ABOUT THIS TASK:
Write out again, please, the records below from the first line to the line holding "You are a computer-use agent. 674x709 pixels.", inclusive, and nothing else.
:: AVAILABLE DATA
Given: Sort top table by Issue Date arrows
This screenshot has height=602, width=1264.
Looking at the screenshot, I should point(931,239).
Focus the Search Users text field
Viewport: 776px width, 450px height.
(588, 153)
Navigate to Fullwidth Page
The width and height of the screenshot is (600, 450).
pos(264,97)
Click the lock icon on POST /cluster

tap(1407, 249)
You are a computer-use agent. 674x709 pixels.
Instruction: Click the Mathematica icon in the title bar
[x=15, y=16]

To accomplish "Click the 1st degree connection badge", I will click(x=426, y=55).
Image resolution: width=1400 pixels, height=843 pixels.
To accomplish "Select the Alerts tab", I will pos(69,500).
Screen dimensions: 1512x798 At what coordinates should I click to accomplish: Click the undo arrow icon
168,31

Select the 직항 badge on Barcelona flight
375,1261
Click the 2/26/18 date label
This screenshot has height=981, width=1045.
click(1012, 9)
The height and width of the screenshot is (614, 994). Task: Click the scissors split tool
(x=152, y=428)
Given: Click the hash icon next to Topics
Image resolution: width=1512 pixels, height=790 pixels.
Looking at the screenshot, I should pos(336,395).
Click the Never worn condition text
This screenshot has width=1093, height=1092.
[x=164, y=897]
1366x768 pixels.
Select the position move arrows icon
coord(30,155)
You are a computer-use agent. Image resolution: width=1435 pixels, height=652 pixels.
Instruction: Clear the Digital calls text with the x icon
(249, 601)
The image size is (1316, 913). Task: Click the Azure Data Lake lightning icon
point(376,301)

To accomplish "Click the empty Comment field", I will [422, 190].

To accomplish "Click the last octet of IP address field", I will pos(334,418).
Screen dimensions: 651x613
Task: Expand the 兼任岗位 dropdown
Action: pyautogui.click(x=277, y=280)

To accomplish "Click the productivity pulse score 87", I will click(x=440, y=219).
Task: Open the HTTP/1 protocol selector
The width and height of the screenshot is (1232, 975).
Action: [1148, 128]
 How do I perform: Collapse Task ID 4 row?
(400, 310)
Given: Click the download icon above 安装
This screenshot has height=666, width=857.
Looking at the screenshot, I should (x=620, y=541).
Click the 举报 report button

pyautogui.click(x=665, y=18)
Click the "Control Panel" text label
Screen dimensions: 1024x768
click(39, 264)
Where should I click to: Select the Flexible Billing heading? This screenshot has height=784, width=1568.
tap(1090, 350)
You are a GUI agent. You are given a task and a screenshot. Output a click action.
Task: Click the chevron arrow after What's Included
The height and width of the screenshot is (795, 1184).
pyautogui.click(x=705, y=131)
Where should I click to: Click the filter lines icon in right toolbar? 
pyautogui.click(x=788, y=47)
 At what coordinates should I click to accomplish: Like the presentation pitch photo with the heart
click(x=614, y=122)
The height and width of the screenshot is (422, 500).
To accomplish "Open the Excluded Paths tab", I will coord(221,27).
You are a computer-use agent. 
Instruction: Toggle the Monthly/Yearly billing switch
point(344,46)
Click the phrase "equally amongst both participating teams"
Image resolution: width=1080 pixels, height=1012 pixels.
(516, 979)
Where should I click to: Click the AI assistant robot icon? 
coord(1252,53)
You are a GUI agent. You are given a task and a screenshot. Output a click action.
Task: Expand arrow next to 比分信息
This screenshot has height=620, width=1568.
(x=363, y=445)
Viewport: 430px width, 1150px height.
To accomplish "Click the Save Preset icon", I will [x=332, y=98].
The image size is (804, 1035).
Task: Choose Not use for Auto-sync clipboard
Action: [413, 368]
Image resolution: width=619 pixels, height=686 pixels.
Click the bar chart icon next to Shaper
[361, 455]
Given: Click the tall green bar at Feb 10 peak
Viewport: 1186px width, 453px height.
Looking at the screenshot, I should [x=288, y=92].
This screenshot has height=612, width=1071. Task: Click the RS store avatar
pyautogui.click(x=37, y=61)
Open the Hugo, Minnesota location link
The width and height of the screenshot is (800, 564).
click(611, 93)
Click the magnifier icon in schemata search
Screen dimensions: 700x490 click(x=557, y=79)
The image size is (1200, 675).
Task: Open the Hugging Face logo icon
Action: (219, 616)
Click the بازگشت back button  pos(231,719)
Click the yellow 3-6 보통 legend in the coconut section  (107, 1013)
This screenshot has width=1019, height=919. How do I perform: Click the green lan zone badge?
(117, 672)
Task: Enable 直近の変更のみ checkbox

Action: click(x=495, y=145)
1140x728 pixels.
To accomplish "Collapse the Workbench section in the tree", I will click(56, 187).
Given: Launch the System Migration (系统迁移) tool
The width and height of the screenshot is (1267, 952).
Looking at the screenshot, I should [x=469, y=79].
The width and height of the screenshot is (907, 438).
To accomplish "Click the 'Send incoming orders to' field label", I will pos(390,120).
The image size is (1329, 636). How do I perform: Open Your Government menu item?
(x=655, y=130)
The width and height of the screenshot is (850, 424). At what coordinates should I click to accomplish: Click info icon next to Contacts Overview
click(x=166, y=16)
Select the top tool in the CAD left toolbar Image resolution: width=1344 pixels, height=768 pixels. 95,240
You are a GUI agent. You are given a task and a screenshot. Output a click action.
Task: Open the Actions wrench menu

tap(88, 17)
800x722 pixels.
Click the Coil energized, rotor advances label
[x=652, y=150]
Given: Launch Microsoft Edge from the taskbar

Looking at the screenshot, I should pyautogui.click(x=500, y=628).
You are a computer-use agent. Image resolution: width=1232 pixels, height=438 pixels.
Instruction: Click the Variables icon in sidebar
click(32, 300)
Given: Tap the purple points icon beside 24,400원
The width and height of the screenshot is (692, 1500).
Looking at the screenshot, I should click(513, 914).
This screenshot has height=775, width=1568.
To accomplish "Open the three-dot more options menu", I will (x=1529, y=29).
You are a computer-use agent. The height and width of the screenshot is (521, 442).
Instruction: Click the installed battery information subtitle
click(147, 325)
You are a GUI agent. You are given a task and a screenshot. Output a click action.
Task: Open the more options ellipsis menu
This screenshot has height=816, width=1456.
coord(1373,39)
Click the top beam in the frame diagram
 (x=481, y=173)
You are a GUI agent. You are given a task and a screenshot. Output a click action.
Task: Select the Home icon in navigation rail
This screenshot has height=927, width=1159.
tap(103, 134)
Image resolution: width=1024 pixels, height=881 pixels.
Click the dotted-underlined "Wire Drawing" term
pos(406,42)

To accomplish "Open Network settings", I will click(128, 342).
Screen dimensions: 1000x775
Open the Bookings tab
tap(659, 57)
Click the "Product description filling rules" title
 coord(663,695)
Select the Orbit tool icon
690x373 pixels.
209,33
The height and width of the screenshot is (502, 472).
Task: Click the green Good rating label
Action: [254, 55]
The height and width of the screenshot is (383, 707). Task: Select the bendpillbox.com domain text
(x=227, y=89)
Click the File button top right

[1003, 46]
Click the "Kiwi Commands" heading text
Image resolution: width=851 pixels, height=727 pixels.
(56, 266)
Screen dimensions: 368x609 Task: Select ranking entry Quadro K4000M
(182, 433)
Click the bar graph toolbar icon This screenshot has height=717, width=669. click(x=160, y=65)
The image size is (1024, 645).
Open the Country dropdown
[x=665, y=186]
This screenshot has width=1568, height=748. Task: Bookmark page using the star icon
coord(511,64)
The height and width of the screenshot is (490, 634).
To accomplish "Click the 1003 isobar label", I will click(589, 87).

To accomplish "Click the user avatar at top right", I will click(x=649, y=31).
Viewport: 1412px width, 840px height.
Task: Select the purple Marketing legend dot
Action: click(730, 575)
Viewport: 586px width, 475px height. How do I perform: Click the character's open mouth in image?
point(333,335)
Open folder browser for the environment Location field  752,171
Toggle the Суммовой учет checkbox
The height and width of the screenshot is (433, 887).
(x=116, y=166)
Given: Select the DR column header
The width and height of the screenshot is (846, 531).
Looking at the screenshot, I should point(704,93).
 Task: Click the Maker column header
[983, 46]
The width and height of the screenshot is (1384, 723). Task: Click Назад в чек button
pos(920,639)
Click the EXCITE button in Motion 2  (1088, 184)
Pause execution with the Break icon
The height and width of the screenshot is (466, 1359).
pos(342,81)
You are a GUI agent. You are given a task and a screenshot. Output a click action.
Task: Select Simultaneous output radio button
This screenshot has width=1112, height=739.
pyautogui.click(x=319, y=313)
::::
SOLUTION TO THIS TASK:
Given: Sort top table by Issue Date arrows
This screenshot has height=602, width=1264.
Looking at the screenshot, I should point(931,239).
Focus the Search Users text field
Viewport: 776px width, 450px height.
(588, 153)
Navigate to Fullwidth Page
The width and height of the screenshot is (600, 450).
pos(264,97)
Click the lock icon on POST /cluster

tap(1407, 249)
You are a computer-use agent. 674x709 pixels.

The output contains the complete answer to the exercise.